本企画ではボーズが次世代のオーディオ再生システムとして提唱する「uMusic」機能の魅力について、ライターの折原一也氏がロングラン・チェックレポートに挑戦する。第1回目では楽曲取り込みと再生、第2回目では学習機能の使いこなしを紹介してきたが、レポートの総括となる今回は 「uMusic」の大きな魅力のひとつである「インテリジェントナビゲーション」の魅力を徹底解明していく。
※今回のロングラン・チェックレポートではLifestyle
48の米国仕様モデルを使ってテストしています。日本国内で販売されている製品では全てのGUIが日本語表示に対応します。
■マシンインテリジェンスはどれほど筆者の好みに応えるのか
「uMusic」のロングラン・チェックレポート最終回では、前回のレポートに引き続き「uMusic」の使用感から紹介していこう。取り込みの際に楽曲の特徴を解析して、ユーザーの手によって楽曲への評価を与えることで学習する「マシンインテリジェンス」は、どれだけ筆者の好みを反映する結果となったのだろうか。
「uMusic」では、シチュエーションや使用するユーザーごとにプリセットを登録しておくことで、状況に応じた選曲を進めさせることができる。前回のレポートでは、普段を音楽聞く「Relax」、仕事をしている最中に用いる「Work」、落ち着いた音楽を聴きたい場合の「Easy」の3つを登録したことをご紹介したが、その後それぞれのプリセットを使い込んできた結果を報告していこう。
■3つのプリセットはこのように成長を遂げた
これらのプリセットの違いは、やはり選曲の違いとなって現れた。「Relax」では、今回バリエーション豊かなアーティストの名盤を取りそろえたためためか、頻出したアーティストも「The
Rolling Stones」「Pet Shop Boys」「The Ventures」「Rage
Against the Machine」「Blur」「Sonic Youth」「New
Order」など幅広い。ただし完全にすべての曲が均等に再生される訳ではなく、好みの曲が中心にかかるようになったのが学習の進んだ結果だろう。
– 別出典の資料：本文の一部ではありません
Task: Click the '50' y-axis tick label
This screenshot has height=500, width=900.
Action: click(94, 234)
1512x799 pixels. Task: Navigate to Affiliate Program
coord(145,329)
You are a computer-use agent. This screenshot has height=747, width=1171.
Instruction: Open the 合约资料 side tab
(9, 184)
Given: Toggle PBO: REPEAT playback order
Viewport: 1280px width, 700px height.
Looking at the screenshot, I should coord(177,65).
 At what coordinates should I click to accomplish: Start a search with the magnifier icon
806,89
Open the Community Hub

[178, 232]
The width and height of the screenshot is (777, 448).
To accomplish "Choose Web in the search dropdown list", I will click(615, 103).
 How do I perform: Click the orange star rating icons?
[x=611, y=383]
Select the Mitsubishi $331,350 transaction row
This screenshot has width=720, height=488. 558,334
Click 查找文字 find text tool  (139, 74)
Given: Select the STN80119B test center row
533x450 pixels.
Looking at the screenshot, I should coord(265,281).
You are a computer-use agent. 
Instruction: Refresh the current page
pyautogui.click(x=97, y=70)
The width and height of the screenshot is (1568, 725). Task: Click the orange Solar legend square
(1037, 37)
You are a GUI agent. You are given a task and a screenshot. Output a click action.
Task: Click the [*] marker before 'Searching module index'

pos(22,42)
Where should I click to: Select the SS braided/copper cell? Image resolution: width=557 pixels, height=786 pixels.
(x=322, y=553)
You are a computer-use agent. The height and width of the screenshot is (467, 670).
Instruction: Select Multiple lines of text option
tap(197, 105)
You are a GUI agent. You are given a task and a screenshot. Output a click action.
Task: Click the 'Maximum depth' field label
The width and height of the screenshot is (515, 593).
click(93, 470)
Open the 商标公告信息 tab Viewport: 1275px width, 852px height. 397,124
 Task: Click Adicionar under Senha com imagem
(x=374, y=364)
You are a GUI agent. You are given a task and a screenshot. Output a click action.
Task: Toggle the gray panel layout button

「Works」のプリセットでは「Relax」以上にかかる曲がばらける結果となったが、耳に付くエレキギターを聞かせる曲が現れなくなっていたのが大きな違いだ。
プリセットが学習してく過程がもっとも面白かったのが最後に使い始めた「Easy」である。レイティングを始めた直後は「Elton
John」など収録曲数の多いアーティストに極端に偏っていたものが、他のアーティストが現れた際にプラスのレイティングを加えると、それに連想される他の曲が現れるようになった。これは、一つの曲にレイティングを与えると同じような傾向を持った他の曲の評価も上がっていくという仕組みによるもので、その結果「Bob
Dylan」「Billy Joel」「David Bowie」「The Capenters」など、アコースティックギターとピアノで聞かせる曲など、落ち着いたサウンドの流れるプリセットが出来上がっていった。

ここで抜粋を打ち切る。